КОРОТКОЕ ЗАДАНИЕ:
Пожалуйста, продолжите текст о художнике Викторе Титове, начав сразу после его последнего предложения.

ОТРЫВОК:
————————

Виктор Титов о том, как слушать живопись, не опоздать на войну и оставаться художником в девяносто

Виктор Титов – старейший художник Владимирской области. Ему исполнилось девяносто, но он легко, без пауз и прорех, три часа кряду рассказывает о прожитом и пережитом. Дольше и подробней всего о войне. На фронте Виктор Николаевич был несколько дней, а на поле боя – несколько часов. Но именно они спустя семьдесят лет оказываются важнее прочих. 

При упоминании Владимирской школы живописи память подсказывает имена Кима Бритова, Владимира Юкина и Валерия Кокурина. Как у любого оформленного художественного течения, у нее есть первые лица, известные даже не слишком заинтересованным. За их плечами – второй и третий ряд менее талантливых и ярких или просто менее энергичных и удачливых. Иногда кто-то остается в тени по каким-то совсем неочевидным причинам.

Последний раз работы Виктора Титова с согласия автора выставлялись в далеком 1991 году. Сегодня он неохотно пускает в свой мир чужих, хоть жизнь и даровала ему красивую и умную старость. И зритель, от которого спрятаны самобытные работы художника, пропускает одну из красочных и интересных страниц Владимирской школы живописи.

Годы жизни влияют на зрение: цвета становятся тусклыми; лица, предметы и пейзажи — унылыми, детали – неинтересными и неразличимыми. Как будто между человеком и миром стекло, запыленное повседневностью, скукой и суетой. На работах Титова мир предстает таким, как будто это стекло протерли тряпочкой в солнечное морозное утро. Декоративность, детская простота и ясность, радостное видение скромного и привычного заставляют зрителя вспомнить окружающее таким, каким оно виделось с высоты пяти лет или в состоянии первой влюбленности.

Родился Виктор Николаевич в селе Кардаиловка ­– с тысячей жителей и церквушкой, которую в советское время обезглавили и превратили в клуб. В Воронежской области он провел обычное для того поколения детство, закончившееся для всех в один день: день объявления войны. Юному Титову 22 июня 1941 года было семнадцать лет. К этому времени он окончил семилетку в родных краях и перебрался во Владимир, где учился в энергомеханическом техникуме. Учебу пришлось прервать на много лет:

– Я поехал домой в Кардаиловку. Мы проводили отца на фронт, откуда он так и не вернулся: попал в плен и погиб в 1942 году где-то в Германии. В этот же год, в конце лета, мобилизовали и меня. Мы с моим другом Витей оказались вместе в стрелковой пехоте. Призвали меня 5 августа, а 20 октября я уже был в атаке.

————————

НАБОР ДАННЫХ:
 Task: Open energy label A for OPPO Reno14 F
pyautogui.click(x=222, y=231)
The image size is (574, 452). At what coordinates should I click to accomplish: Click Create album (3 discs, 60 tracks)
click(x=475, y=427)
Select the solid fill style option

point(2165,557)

————————

РЕЗУЛЬТАТ ЗАДАНИЯ:
Наш эшелон высадили у полустанка Камышина. Мы пешком пошли до Сталинграда: расстояние там было километров сто. Этот марш мне запомнился на всю жизнь. Шли только ночью, чтобы немцам нас не было видно с воздуха. Командир хотел, чтобы мы на привалах сбивались кучнее. Колонна была длинная, наш полк шел последним. Когда первые падали и сразу засыпали, мы лишь подтягивались к месту привала. Только приляжешь, и уже надо вставать и идти дальше. Недосыпали половину положенного всем времени. Мы с Витей как-то просыпаемся, смотрим по сторонам, а нет никого! Все ушли вперед. Мать родная! Испугались, бросились бегом догонять. Догнали свой полк, а они даже не заметили, что нас нет. Потом я думал: ведь бежали-то куда? На войну. Там же убивают, а мы бежали…

- Вас призвали в начале августа, а в октябре вы уже оказались на поле Сталинградской битвы?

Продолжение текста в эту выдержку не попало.